If the ratio of the radius of a nucleus with 61 neutrons to that of helium nucleus is 3 , then the atomic number of this nucleus is

To solve the problem, we need to find the atomic number of a nucleus that has 61 neutrons and a radius ratio of 3 compared to a helium nucleus.
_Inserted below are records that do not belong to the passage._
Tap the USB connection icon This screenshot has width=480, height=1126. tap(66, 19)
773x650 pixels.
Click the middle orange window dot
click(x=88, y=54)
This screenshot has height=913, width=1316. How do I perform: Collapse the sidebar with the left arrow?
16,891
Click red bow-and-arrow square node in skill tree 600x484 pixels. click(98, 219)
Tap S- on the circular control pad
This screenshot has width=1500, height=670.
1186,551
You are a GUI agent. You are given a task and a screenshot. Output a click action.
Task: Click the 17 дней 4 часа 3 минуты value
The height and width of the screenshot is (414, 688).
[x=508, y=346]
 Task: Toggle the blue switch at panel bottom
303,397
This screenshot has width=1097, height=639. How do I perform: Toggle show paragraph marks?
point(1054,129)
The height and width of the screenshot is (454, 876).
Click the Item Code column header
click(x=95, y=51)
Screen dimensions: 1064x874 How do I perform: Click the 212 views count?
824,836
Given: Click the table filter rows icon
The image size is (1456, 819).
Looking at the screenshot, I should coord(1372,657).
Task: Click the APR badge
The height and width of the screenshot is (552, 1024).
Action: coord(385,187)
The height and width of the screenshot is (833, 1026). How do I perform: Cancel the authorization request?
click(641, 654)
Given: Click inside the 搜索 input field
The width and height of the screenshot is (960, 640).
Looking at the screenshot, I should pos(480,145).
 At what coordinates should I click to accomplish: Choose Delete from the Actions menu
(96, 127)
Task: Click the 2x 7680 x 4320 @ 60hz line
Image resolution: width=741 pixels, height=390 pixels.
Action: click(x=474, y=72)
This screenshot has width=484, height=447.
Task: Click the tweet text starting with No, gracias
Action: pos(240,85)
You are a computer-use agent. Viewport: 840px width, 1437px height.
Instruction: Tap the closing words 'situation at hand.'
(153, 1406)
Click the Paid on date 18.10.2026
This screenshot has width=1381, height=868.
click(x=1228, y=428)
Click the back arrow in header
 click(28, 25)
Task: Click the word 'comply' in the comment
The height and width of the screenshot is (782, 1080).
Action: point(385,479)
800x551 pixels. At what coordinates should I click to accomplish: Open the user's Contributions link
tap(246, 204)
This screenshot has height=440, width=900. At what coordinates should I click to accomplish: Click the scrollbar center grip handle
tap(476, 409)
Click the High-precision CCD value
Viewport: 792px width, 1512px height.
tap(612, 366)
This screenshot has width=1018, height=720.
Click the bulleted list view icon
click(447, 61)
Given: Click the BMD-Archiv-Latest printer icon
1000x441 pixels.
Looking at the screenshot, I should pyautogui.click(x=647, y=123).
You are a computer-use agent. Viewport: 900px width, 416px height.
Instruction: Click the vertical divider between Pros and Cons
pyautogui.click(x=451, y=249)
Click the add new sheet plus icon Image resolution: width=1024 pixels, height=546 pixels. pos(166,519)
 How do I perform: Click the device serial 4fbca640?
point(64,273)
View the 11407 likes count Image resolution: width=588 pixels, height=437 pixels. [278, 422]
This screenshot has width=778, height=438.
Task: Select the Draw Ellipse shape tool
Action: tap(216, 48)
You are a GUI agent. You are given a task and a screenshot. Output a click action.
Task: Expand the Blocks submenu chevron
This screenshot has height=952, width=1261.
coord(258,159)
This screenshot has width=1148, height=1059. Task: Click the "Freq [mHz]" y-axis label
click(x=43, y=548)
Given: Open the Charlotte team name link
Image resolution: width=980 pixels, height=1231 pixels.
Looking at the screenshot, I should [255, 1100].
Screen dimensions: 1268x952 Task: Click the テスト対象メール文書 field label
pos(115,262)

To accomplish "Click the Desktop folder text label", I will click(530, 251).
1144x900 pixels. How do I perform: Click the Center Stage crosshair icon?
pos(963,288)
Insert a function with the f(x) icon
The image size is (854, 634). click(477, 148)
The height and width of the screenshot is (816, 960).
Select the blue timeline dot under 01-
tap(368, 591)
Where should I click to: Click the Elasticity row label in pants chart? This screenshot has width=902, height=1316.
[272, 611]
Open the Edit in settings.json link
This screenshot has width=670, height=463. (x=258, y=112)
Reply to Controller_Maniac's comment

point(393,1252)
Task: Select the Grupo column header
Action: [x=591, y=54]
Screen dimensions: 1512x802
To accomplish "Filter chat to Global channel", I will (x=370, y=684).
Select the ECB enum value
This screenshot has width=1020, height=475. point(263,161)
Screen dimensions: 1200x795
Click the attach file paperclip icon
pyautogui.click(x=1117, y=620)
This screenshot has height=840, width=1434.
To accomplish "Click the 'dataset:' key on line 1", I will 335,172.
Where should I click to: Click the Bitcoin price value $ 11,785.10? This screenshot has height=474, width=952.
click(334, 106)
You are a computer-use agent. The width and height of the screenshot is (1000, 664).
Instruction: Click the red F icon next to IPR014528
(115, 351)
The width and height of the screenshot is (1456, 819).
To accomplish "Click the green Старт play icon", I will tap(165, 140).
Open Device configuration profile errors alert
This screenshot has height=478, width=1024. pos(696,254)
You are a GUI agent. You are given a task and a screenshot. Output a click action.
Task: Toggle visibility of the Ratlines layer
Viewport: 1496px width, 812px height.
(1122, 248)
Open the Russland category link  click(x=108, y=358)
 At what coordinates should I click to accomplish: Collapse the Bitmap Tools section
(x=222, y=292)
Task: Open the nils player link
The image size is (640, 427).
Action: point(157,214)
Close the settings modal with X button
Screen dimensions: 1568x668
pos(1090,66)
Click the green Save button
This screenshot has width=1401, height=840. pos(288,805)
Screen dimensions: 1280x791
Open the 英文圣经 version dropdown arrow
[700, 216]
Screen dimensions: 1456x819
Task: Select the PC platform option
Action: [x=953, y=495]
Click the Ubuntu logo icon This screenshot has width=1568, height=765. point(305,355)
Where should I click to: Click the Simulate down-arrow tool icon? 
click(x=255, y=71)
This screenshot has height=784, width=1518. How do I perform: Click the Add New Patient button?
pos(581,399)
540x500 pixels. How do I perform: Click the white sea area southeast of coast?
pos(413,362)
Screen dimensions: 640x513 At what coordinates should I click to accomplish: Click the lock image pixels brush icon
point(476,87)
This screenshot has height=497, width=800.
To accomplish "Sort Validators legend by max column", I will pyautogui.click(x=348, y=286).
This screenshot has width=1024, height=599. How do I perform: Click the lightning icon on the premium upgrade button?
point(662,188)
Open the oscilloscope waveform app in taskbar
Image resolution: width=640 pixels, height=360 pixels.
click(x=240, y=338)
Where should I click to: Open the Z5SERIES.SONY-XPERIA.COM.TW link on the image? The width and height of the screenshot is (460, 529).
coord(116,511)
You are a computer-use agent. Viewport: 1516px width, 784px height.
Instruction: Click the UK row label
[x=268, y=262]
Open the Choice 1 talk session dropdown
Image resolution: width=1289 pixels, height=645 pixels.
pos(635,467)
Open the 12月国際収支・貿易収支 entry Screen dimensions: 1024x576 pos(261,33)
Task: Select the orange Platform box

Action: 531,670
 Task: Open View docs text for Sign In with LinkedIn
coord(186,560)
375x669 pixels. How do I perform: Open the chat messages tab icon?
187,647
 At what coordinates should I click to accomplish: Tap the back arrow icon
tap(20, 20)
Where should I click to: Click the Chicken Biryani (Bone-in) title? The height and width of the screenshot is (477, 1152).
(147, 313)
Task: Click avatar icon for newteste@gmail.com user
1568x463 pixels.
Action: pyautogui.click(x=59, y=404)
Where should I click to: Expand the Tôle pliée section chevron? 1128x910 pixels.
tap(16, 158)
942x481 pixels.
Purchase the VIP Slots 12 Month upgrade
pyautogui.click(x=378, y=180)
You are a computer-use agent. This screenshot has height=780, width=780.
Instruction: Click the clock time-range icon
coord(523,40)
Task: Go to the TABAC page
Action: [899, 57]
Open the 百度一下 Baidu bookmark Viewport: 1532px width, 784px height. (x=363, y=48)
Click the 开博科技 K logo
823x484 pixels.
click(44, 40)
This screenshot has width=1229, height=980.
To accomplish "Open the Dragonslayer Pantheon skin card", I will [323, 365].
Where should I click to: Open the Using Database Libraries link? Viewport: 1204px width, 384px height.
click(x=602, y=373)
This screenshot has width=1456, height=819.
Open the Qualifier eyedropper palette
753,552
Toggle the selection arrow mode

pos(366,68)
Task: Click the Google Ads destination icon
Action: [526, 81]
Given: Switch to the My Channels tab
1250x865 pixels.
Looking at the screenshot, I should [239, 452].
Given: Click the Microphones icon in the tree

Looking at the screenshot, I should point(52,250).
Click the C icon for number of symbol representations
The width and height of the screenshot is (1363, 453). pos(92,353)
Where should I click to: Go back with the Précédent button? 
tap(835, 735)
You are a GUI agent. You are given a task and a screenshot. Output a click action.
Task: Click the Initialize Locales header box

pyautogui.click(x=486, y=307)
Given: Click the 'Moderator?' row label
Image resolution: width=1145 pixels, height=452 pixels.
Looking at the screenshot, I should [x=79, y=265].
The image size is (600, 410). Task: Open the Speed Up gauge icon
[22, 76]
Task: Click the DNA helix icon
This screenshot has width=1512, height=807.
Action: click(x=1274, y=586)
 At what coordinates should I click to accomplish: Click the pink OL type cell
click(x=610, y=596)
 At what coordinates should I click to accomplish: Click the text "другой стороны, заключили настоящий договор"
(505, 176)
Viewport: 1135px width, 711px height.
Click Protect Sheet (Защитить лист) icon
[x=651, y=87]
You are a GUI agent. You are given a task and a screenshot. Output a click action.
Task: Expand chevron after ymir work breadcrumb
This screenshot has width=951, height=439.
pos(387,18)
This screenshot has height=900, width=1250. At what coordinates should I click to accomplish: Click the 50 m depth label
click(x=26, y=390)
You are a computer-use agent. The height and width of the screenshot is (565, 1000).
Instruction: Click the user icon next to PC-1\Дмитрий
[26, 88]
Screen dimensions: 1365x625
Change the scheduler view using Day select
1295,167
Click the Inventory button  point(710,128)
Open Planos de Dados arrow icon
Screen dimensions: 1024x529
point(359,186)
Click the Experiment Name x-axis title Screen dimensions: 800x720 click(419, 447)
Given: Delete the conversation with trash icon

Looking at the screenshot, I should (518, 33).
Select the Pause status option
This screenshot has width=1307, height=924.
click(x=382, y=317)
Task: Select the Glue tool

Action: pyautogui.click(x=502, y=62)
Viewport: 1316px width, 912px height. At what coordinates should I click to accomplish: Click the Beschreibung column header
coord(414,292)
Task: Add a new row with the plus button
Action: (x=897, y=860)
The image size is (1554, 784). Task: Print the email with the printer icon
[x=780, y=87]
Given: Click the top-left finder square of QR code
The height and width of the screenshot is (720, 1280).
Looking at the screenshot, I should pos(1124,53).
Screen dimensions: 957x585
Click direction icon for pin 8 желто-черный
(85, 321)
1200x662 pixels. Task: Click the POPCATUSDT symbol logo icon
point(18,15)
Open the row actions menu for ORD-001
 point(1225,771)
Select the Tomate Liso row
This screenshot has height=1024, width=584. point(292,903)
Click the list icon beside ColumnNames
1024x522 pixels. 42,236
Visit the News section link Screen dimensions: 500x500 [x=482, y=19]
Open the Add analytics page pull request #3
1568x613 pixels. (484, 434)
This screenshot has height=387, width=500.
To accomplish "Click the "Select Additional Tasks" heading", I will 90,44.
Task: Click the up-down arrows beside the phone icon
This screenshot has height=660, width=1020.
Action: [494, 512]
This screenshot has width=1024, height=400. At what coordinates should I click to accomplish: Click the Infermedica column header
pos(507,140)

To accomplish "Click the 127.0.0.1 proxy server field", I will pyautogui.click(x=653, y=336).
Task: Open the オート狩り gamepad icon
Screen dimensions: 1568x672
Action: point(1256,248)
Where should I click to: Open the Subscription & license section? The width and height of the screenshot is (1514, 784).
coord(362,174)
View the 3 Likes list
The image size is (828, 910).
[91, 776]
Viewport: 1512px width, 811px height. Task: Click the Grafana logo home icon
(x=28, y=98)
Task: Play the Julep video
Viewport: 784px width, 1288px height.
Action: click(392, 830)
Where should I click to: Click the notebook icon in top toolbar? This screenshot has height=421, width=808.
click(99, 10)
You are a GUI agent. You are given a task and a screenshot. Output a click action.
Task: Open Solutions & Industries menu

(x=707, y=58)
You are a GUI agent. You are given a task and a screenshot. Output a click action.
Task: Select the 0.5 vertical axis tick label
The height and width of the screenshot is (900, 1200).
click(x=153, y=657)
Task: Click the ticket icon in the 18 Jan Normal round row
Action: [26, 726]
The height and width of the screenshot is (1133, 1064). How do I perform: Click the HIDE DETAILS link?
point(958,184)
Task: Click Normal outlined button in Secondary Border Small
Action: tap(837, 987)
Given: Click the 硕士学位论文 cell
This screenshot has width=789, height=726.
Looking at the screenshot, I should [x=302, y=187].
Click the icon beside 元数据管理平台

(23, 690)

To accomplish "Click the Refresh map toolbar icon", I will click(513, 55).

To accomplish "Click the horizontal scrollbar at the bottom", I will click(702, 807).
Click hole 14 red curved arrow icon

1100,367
Here’s a step-by-step breakdown of the solution: ### Step 1: Understand the relationship between radius and mass number The radius \( R \) of a nucleus is related to its mass number \( A \) by the formula: \[ R \propto A^{1/3} \] This means that the radius of a nucleus is proportional to the cube root of its mass number. ### Step 2: Set up the ratio of the radii Given that the ratio of the radius of the nucleus with 61 neutrons (let's call it nucleus 1) to the radius of the helium nucleus (nucleus 2) is 3, we can express this as: \[ \frac{R_1}{R_2} = 3 \] ### Step 3: Relate the mass numbers using the radius ratio Using the relationship from Step 1, we can write: \[ \frac{R_1}{R_2} = \left(\frac{A_1}{A_2}\right)^{1/3} \] Substituting the radius ratio into this equation gives us: \[ 3 = \left(\frac{A_1}{A_2}\right)^{1/3} \] ### Step 4: Cube both sides to eliminate the exponent Cubing both sides of the equation results in: \[ 3^3 = \frac{A_1}{A_2} \] \[ 27 = \frac{A_1}{A_2} \] ### Step 5: Find the mass number of the nucleus Since the mass number of helium \( A_2 \) is 4, we can substitute this value into the equation: \[ A_1 = 27 \times A_2 = 27 \times 4 = 108 \] ### Step 6: Relate mass number to neutrons and atomic number The mass number \( A \) is related to the number of neutrons \( N \) and the atomic number \( Z \) by the equation: \[ A = N + Z \] We know \( N = 61 \) (the number of neutrons) and \( A = 108 \) (the mass number we just calculated). Thus: \[ 108 = 61 + Z \] ### Step 7: Solve for the atomic number \( Z \) Rearranging the equation gives: \[ Z = 108 - 61 = 47 \] ### Conclusion The atomic number of the nucleus is \( Z = 47 \).